======== Supplied text ========
The location of the lesion is important as it helps to determine the best route of administration for therapeutic intervention in patients with UC. Lesions are found in the rectum (proctitis) in 30%-35% of patients, extend up to the splenic flexure (left-sided colitis) in 30%-45% of patients, and involve the whole colon (pancolitis) in 20%-25% of patients.[11,12] In addition, the severity of the disease also plays a role in choosing the right treatment.
Classification is as follows:
Mild: <4 stools/day, no systemic signs of toxicity, normal erythrocyte sedimentation rate (ESR)
Moderate: >4 stools/day, minimal signs of toxicity
Severe: > 6 stools/day, signs of toxicity (eg, fever, increased blood pressure), increased ESR
Table 1. Management According to Severity and Site of Disease
5-ASA = 5-aminosalicylic acid; TNF = tumor necrosis factor; IV = intravenous. Data from Kornbluth A, et al.
A newer formulation of mesalazine, which has replaced sulfasalazine as the mainstay of treatment for IBD, reaches the commonly affected left colon better than previous formulations. It has been engineered so that the drug does not get absorbed until it reaches the left colon. Furthermore, because the compound is released slowly over 24 hours, patients only have to take the drug once a day, increasing compliance with the medication regimen.
Unlike what was observed in the past, recent studies have shown that elderly patients are more likely to be in clinical remission and successfully tapered off of steroids within the first year. This may reflect a relative decrease in immunocompetence with age. As the immune system weakens, the overall cell-mediated immune response declines, which makes elderly patients more susceptible to developing UC. However, the relatively immunodeficient state leads to aberrant immune response that normally leads to flare ups, ultimately facilitating more frequent and stable clinical remission than observed in younger cohorts who are able to mount a full immune response.
======== Material supplied ========
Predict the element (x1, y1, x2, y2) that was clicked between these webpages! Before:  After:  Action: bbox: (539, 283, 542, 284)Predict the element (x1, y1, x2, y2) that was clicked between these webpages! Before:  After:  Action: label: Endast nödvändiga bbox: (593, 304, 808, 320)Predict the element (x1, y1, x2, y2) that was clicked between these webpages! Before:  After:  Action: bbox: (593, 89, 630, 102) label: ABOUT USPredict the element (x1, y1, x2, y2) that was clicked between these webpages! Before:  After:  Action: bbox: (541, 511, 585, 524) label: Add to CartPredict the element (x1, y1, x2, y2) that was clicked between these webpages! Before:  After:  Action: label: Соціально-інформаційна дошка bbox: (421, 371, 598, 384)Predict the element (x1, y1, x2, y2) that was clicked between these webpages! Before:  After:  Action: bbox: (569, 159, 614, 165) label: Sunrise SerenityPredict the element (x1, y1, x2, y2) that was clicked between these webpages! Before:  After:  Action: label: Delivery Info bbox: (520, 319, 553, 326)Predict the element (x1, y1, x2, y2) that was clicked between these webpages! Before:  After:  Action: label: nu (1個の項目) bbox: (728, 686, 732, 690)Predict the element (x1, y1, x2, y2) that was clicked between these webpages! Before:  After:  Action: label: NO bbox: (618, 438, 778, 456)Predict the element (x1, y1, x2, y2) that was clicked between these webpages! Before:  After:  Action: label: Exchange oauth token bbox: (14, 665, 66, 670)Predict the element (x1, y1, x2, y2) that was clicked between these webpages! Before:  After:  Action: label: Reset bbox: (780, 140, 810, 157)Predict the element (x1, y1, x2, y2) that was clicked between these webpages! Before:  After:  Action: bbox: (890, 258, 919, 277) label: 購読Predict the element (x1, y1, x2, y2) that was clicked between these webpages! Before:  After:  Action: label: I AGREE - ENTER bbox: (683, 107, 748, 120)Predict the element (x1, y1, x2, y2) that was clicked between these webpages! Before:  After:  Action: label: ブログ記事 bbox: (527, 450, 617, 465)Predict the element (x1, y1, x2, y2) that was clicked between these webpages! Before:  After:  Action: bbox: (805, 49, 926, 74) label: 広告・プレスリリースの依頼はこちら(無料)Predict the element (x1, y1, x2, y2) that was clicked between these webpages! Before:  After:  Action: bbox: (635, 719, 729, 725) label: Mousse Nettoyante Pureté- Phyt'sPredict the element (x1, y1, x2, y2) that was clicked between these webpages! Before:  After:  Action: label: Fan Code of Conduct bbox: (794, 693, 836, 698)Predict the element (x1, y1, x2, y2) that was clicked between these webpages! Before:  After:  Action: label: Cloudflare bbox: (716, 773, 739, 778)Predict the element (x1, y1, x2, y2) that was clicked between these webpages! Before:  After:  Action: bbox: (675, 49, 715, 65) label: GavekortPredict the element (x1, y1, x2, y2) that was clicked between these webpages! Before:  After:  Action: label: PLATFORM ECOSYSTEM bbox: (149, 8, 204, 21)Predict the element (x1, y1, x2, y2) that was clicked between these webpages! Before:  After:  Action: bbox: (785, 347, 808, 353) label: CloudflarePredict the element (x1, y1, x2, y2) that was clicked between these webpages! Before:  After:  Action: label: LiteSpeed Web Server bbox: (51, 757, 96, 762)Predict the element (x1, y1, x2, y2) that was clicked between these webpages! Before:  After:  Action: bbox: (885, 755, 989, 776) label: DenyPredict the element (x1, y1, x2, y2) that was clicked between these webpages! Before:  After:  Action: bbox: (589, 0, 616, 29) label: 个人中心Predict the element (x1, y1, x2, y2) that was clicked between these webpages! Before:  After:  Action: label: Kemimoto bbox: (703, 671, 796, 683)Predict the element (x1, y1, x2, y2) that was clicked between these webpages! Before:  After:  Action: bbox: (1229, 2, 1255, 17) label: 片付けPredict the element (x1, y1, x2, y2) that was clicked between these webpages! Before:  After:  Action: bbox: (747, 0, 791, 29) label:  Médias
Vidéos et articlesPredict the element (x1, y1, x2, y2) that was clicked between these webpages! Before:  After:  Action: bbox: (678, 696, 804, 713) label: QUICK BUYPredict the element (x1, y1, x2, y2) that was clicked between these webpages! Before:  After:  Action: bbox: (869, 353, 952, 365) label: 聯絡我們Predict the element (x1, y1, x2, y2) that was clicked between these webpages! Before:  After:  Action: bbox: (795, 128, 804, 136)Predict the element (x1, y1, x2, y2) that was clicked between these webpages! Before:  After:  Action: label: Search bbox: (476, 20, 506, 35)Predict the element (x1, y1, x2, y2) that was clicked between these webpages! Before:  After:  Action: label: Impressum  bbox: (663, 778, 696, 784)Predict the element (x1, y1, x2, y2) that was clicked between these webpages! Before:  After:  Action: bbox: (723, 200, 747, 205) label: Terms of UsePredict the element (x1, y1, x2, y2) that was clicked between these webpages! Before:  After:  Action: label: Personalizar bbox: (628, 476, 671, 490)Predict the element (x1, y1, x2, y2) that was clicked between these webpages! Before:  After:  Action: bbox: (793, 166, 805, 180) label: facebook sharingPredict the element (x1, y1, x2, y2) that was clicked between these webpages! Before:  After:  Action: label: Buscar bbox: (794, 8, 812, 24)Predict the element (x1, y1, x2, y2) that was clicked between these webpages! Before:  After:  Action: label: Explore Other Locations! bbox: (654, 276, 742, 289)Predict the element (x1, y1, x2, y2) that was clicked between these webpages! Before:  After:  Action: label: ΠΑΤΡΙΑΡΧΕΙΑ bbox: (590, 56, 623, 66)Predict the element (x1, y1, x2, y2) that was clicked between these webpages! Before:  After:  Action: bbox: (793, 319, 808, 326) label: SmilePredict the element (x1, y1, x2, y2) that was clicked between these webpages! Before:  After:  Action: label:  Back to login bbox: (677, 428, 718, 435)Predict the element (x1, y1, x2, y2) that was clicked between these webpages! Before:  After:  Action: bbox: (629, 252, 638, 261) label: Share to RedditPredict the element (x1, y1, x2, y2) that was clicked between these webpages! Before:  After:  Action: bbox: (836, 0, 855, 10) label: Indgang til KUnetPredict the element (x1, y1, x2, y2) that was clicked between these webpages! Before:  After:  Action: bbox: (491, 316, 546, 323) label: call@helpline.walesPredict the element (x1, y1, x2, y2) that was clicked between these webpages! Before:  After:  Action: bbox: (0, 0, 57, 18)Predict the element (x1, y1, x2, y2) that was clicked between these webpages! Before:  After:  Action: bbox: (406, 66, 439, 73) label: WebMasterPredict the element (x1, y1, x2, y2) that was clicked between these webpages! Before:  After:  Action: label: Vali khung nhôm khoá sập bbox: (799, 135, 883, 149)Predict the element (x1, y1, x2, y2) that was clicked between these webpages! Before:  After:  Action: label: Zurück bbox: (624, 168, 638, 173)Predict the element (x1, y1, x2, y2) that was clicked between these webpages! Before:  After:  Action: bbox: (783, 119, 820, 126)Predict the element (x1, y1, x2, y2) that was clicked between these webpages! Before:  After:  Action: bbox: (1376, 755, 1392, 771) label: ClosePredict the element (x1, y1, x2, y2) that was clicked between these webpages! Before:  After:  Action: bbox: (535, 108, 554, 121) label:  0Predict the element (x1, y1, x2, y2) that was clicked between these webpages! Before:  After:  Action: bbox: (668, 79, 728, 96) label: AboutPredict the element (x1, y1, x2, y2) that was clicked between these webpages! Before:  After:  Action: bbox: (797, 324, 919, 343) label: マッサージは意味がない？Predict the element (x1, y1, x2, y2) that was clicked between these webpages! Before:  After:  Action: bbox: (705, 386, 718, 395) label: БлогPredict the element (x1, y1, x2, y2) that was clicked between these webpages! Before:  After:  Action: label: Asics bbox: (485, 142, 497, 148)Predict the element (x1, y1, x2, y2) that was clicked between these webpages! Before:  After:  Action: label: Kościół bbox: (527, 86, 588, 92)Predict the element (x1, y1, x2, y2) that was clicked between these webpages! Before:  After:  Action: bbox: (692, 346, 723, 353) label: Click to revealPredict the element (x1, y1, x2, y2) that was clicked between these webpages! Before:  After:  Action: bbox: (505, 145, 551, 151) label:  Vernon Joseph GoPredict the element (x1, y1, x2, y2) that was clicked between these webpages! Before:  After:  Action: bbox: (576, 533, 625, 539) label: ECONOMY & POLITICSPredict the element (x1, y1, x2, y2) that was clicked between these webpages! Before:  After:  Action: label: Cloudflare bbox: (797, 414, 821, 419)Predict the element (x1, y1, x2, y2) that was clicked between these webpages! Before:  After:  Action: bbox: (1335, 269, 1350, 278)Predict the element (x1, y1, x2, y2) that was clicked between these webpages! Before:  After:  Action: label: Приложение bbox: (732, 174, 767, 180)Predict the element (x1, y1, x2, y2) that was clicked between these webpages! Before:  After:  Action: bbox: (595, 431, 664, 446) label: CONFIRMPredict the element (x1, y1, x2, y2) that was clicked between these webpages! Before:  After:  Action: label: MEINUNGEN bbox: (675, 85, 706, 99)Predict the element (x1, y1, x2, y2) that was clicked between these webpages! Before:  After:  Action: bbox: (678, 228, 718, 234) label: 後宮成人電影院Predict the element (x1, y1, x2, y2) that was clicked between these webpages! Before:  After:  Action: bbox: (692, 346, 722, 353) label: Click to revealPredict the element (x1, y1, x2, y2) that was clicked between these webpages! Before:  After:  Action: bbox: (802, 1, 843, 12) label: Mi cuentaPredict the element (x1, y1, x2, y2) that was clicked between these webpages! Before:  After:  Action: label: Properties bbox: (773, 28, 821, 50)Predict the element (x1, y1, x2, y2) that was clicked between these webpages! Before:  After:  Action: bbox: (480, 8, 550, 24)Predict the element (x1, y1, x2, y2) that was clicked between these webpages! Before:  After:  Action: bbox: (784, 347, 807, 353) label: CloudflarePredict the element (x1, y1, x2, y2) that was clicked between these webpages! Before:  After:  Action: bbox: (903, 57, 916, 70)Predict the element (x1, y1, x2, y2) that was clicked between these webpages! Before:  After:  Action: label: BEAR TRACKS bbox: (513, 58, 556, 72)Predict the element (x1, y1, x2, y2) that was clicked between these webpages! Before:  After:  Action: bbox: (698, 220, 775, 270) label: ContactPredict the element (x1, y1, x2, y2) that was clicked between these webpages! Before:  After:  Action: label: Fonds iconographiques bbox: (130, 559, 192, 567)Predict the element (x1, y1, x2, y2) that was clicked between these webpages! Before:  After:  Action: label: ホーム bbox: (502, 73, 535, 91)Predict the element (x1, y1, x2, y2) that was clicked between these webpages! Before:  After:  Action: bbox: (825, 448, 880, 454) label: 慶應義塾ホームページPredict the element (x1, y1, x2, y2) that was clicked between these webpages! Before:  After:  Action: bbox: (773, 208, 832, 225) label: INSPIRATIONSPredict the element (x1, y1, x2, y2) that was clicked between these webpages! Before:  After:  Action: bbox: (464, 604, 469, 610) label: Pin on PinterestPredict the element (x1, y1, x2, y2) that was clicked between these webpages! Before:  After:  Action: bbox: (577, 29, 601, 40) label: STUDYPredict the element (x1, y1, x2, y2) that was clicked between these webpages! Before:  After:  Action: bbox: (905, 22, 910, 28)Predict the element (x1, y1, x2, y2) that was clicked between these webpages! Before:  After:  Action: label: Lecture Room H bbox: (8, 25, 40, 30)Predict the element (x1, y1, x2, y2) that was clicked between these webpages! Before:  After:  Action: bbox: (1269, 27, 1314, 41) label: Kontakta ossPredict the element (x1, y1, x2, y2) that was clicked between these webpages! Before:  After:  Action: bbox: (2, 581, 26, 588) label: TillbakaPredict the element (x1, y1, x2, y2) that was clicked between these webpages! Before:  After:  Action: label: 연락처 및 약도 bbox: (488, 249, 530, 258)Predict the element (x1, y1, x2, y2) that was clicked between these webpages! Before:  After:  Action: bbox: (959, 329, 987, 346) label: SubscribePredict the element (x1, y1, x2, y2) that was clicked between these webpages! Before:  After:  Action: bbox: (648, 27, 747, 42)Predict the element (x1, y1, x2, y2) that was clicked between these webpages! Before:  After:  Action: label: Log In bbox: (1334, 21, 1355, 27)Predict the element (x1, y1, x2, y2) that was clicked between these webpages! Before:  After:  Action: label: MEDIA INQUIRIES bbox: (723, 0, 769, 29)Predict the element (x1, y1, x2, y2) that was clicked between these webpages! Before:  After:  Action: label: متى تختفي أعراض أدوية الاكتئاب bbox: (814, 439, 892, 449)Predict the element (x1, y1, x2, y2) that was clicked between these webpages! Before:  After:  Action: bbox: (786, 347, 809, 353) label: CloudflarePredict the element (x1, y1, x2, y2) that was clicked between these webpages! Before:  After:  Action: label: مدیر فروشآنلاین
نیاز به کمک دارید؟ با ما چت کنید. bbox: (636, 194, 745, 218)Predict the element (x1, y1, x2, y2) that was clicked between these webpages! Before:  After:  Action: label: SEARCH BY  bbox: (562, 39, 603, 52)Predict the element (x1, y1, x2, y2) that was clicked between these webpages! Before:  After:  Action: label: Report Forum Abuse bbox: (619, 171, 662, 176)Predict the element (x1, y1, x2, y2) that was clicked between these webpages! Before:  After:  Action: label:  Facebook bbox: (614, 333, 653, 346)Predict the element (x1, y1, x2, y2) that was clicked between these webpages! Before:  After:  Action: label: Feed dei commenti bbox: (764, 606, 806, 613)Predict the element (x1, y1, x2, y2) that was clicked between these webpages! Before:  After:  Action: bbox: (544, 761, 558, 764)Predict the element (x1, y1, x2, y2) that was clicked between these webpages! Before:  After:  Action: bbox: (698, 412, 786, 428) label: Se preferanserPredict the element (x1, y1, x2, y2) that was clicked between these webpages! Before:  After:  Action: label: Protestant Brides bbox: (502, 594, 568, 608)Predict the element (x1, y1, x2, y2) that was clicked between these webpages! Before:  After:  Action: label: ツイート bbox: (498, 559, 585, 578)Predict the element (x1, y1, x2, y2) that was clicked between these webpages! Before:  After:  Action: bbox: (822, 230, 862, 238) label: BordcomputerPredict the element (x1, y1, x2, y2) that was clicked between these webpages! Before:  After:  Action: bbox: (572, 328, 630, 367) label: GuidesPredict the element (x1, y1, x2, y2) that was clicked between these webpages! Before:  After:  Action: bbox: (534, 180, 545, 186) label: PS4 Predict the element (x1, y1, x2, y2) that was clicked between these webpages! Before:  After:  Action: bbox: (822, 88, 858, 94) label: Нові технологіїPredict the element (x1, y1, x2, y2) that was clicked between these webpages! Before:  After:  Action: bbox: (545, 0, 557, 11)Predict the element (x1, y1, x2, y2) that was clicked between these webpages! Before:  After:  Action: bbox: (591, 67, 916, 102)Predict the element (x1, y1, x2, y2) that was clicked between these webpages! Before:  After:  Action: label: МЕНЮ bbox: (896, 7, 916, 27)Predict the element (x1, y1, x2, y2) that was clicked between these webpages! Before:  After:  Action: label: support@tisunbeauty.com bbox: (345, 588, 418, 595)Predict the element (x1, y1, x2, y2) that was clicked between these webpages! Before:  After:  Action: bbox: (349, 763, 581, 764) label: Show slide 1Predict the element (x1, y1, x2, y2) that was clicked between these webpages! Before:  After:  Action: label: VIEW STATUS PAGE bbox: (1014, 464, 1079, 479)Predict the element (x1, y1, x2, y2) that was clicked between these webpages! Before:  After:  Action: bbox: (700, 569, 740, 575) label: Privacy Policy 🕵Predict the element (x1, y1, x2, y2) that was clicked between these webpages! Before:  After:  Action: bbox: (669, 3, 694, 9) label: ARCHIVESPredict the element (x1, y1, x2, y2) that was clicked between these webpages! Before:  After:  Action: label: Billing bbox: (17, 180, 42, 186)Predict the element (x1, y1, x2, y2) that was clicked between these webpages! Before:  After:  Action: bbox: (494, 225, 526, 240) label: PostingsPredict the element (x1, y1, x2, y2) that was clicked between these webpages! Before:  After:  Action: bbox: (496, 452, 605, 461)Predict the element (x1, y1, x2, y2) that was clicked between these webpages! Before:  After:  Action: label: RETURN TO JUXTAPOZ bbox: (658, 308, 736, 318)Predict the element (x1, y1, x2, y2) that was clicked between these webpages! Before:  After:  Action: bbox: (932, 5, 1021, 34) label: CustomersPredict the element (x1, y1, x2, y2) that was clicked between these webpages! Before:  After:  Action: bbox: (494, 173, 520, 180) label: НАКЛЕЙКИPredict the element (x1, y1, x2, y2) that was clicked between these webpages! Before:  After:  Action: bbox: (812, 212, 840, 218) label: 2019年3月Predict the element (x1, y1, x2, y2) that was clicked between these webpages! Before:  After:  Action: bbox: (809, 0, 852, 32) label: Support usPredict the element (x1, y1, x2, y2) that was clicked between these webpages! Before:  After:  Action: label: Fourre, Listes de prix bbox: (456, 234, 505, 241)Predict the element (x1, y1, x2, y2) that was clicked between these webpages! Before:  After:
========
## What the task asks
Rewrite the stretch of the passage on ulcerative colitis from "The location of" through "the right treatment.", replacing "best" with "most suitable".

## Answer for this exercise
The location of the lesion is important as it helps to determine the most suitable route of administration for therapeutic intervention in patients with UC. Lesions are found in the rectum (proctitis) in 30%-35% of patients, extend up to the splenic flexure (left-sided colitis) in 30%-45% of patients, and involve the whole colon (pancolitis) in 20%-25% of patients.[11,12] In addition, the severity of the disease also plays a role in choosing the right treatment.